→ The task
Any pictures in the records below should be skipped; write out everything else exactly.

-=-=-=-=-

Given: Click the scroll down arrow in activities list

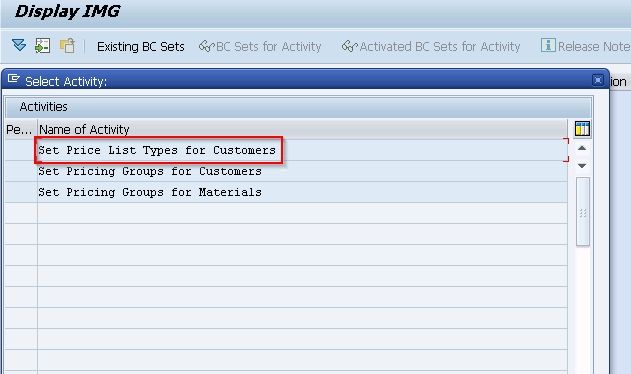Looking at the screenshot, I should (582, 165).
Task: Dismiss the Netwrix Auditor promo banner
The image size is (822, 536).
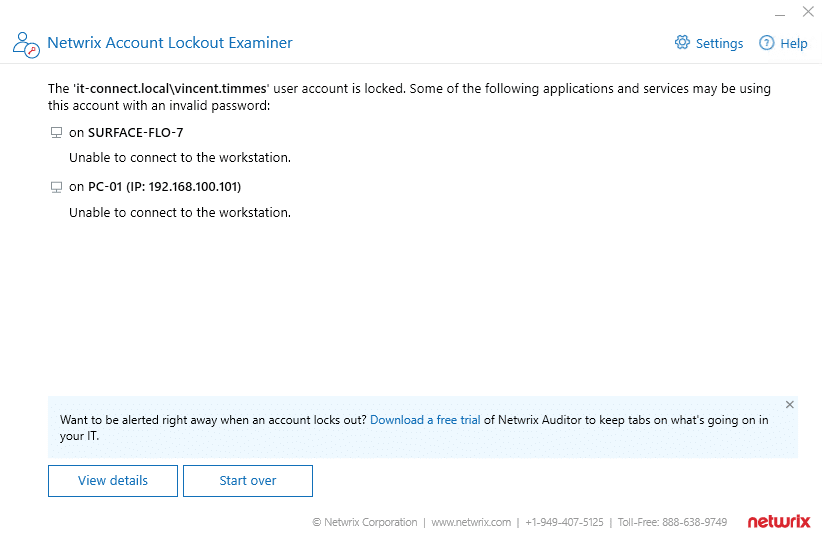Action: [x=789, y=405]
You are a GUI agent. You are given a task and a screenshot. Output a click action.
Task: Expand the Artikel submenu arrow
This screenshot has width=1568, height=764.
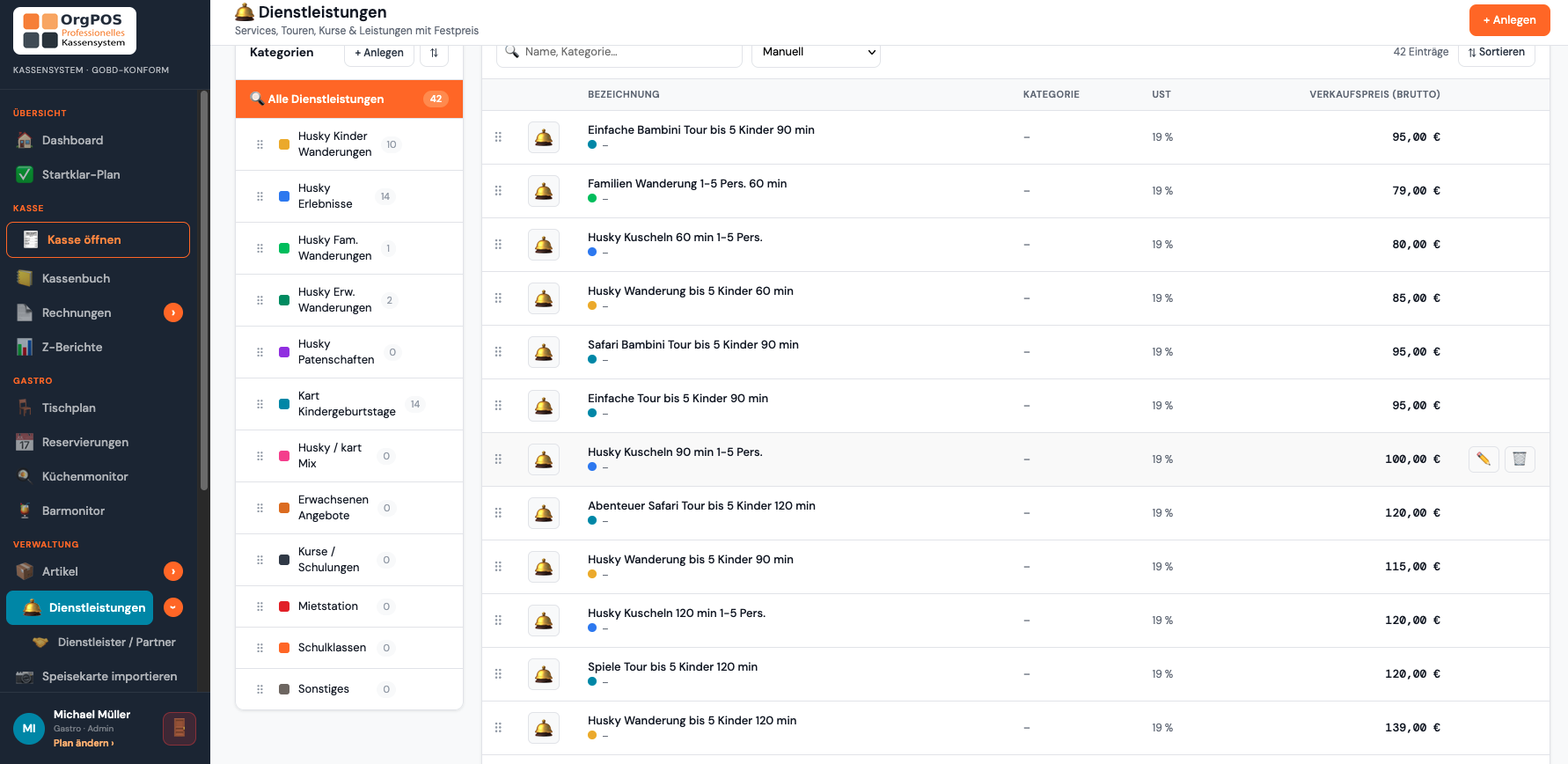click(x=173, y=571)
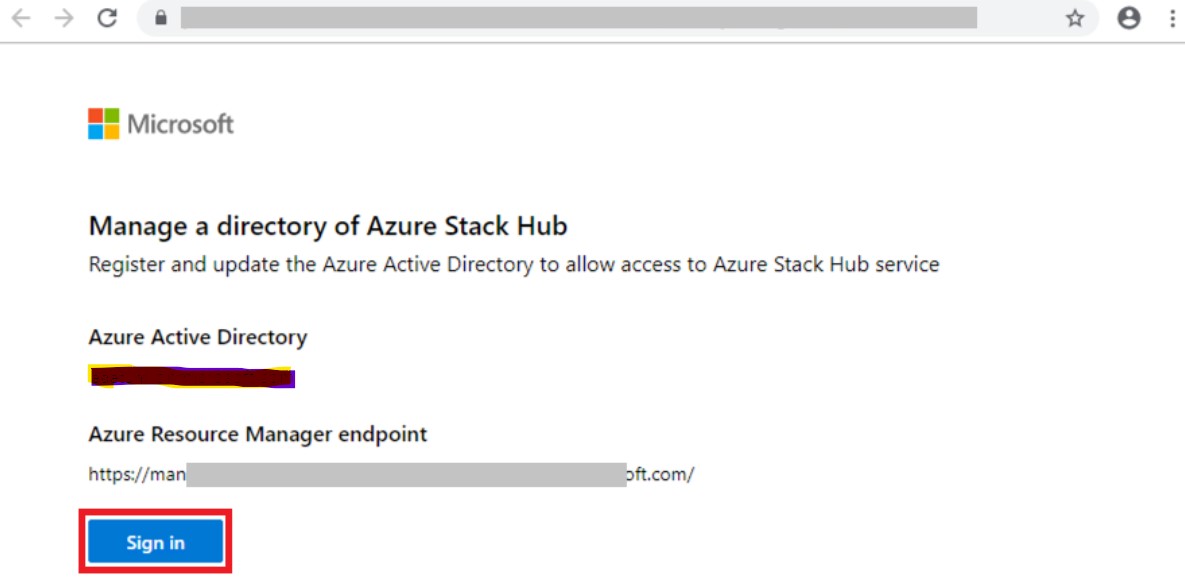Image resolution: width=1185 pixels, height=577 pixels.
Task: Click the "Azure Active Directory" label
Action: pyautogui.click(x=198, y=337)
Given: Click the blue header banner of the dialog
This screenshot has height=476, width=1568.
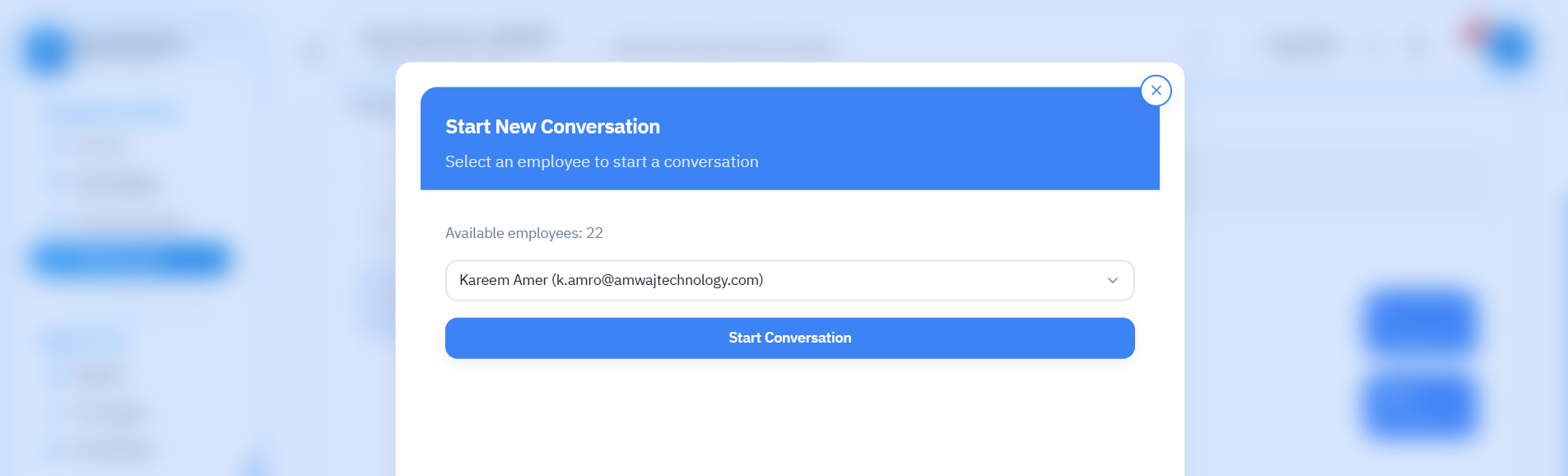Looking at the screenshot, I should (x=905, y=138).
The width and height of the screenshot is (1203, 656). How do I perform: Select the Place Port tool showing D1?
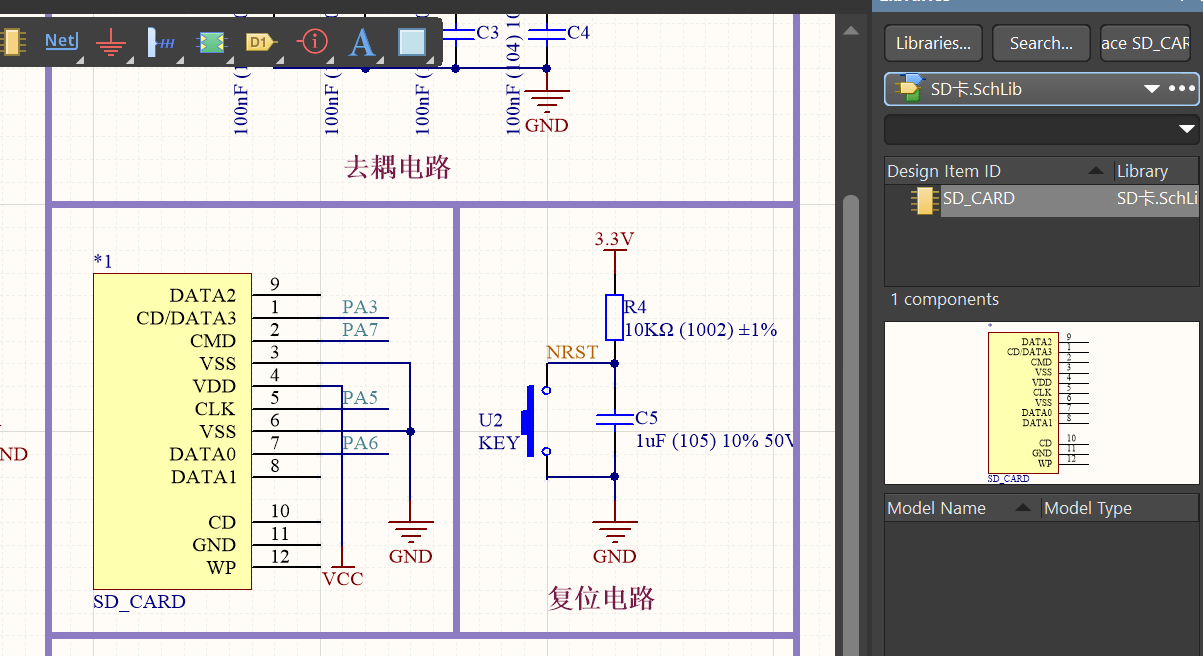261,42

-=-=-=-=-

→ Result of this exercise
Given: Click the scroll down arrow in activities list

Looking at the screenshot, I should (582, 165).
Task: Dismiss the Netwrix Auditor promo banner
The image size is (822, 536).
Action: [x=789, y=405]
You are a GUI agent. You are given a task and a screenshot. Output a click action.
Task: Expand the Artikel submenu arrow
This screenshot has width=1568, height=764.
click(x=173, y=571)
Image resolution: width=1185 pixels, height=577 pixels.
Task: Click the "Azure Active Directory" label
Action: pyautogui.click(x=198, y=337)
Given: Click the blue header banner of the dialog
This screenshot has height=476, width=1568.
Looking at the screenshot, I should (x=905, y=138).
The width and height of the screenshot is (1203, 656). How do I perform: Select the Place Port tool showing D1?
261,42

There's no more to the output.